◆ Your instructions: With pictures removed, output every record below exactly as written.

◆ Entries supplied:
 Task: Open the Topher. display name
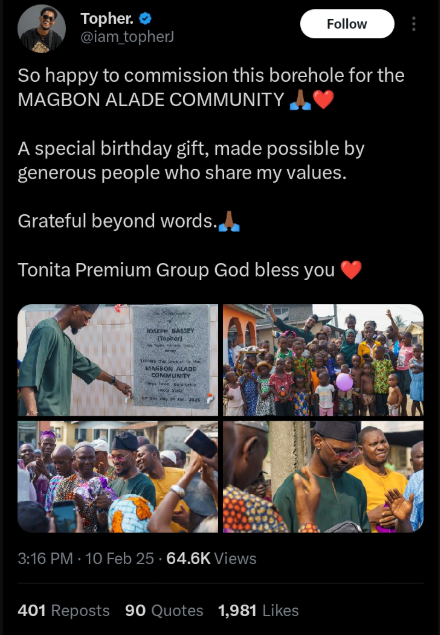(107, 19)
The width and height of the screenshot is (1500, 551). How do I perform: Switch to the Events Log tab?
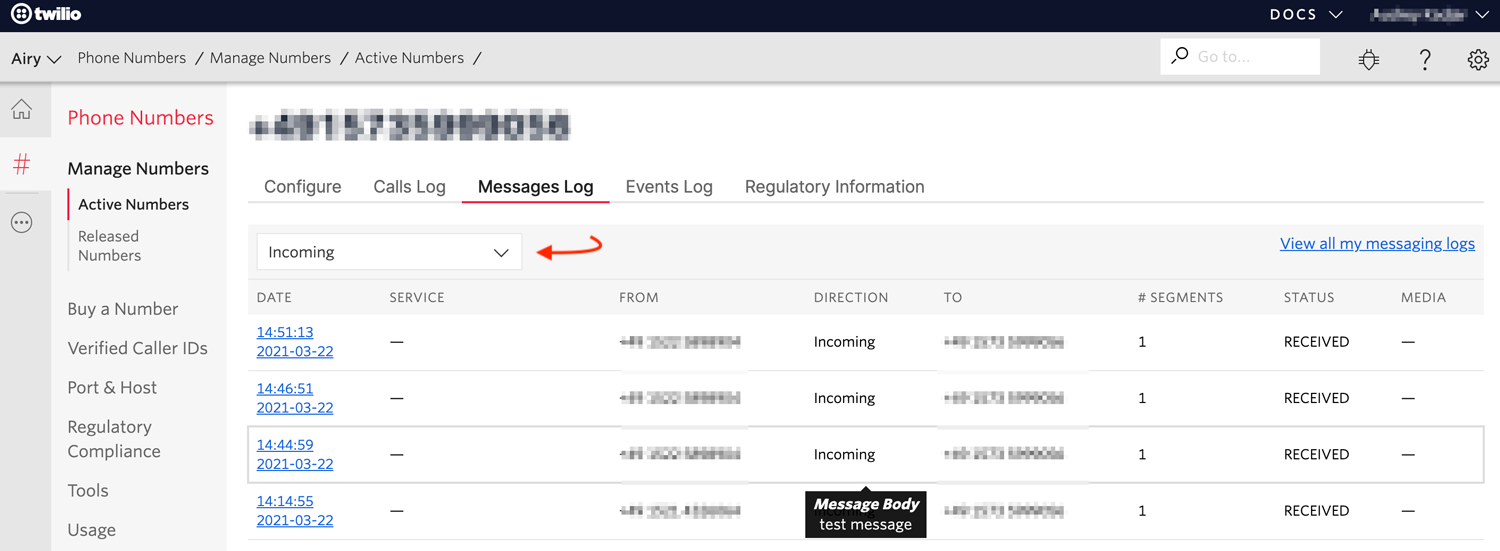click(x=669, y=187)
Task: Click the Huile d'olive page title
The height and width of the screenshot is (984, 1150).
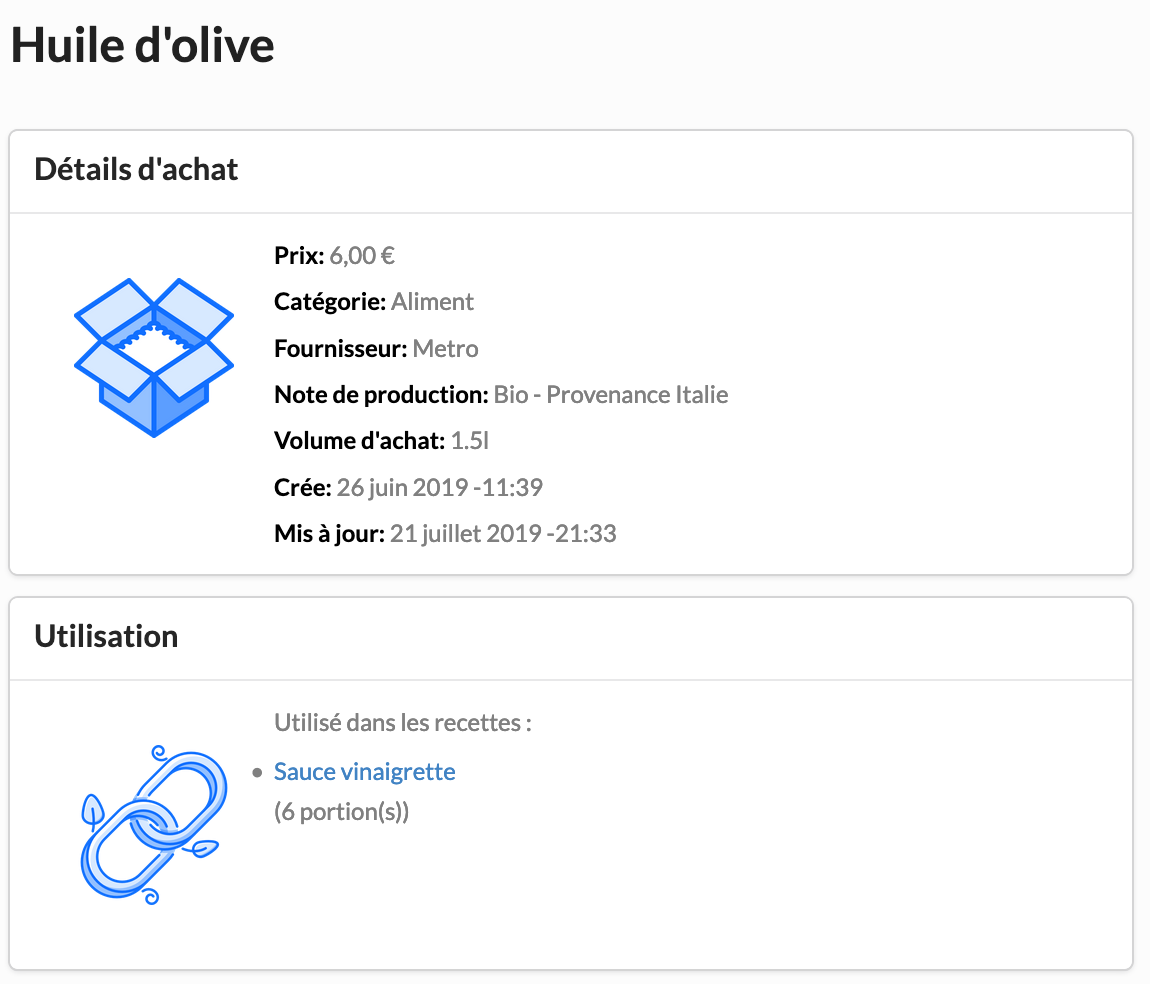Action: pos(142,46)
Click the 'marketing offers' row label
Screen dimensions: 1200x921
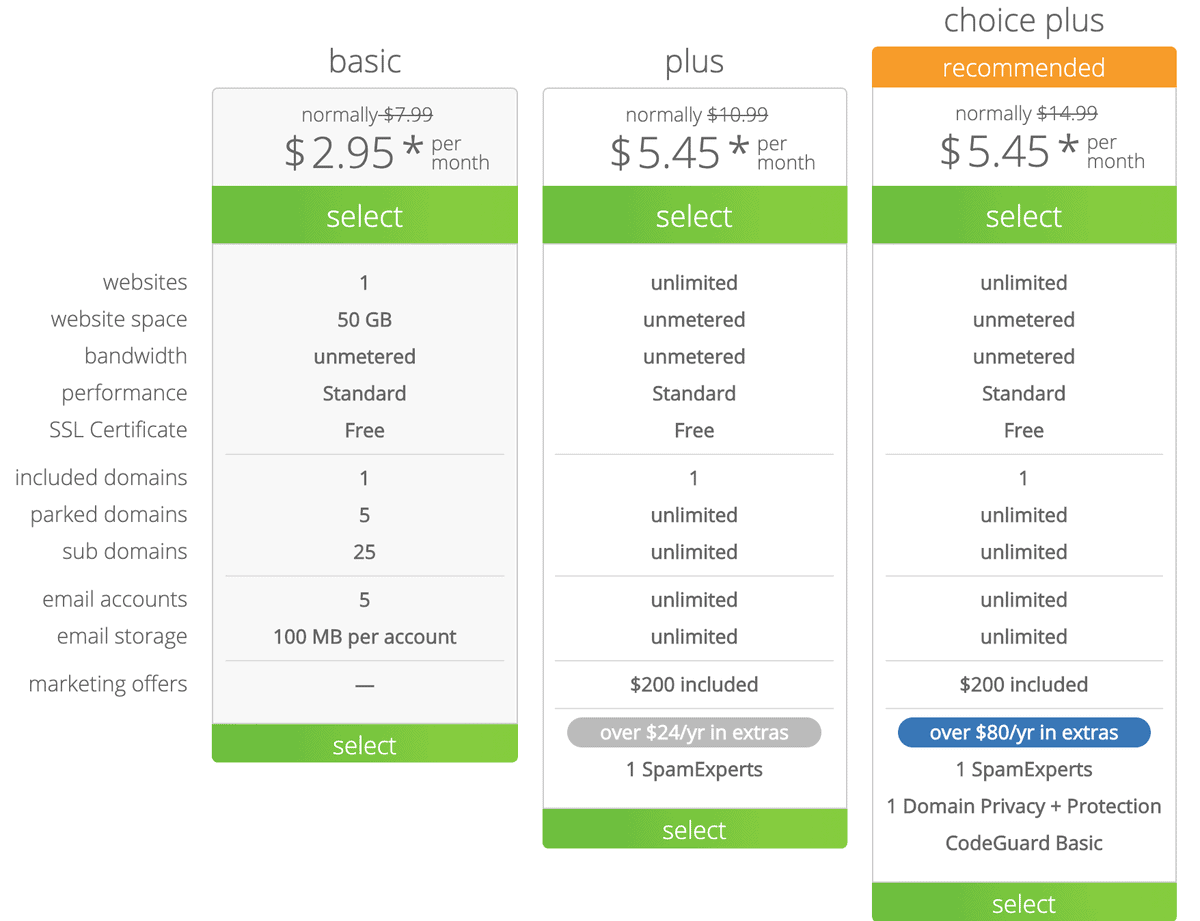tap(108, 684)
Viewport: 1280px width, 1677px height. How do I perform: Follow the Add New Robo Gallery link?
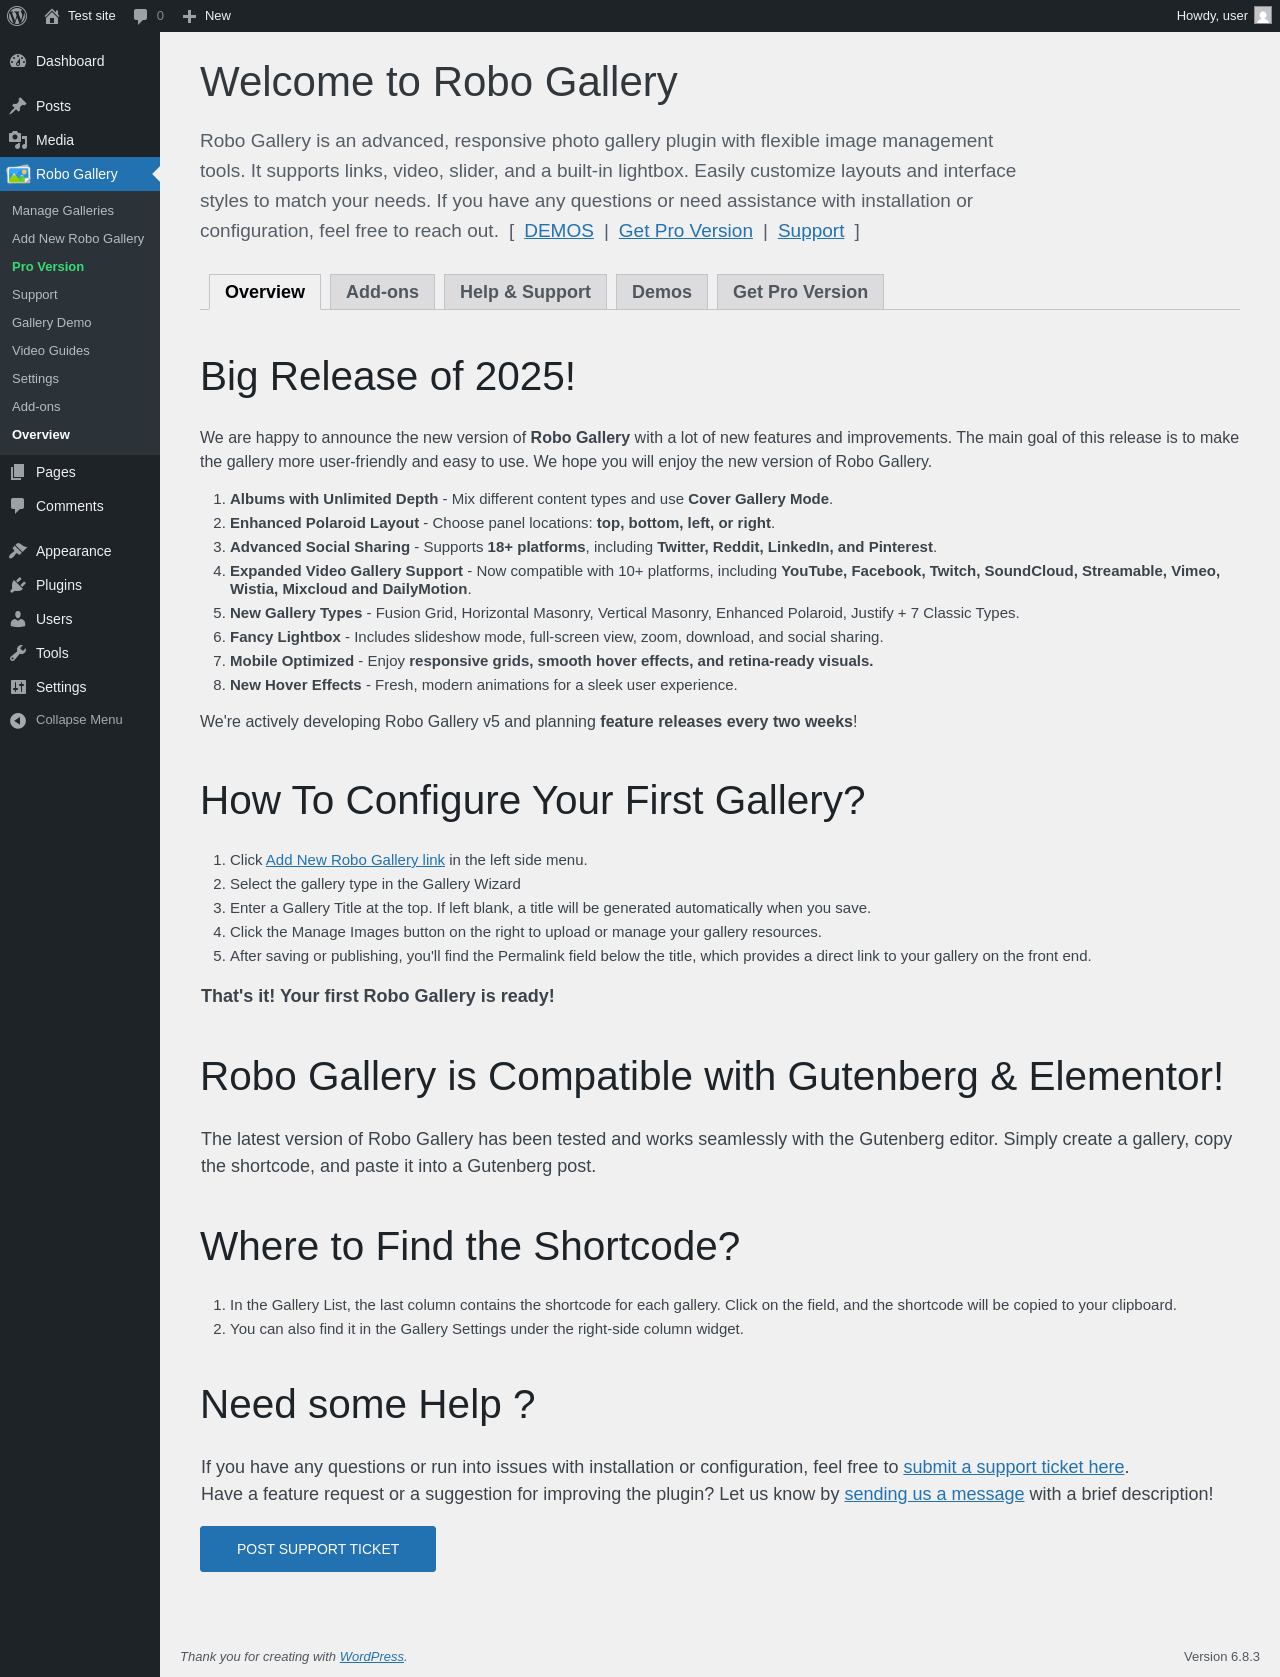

◆ Task result:
 Task: Open the Topher. display name
(107, 19)
The width and height of the screenshot is (1500, 551). How do I perform: Switch to the Events Log tab?
click(x=669, y=187)
Task: Click the Huile d'olive page title
The height and width of the screenshot is (984, 1150).
Action: pos(142,46)
Click the 'marketing offers' row label
Screen dimensions: 1200x921
tap(108, 684)
Viewport: 1280px width, 1677px height. How do I perform: Follow the Add New Robo Gallery link?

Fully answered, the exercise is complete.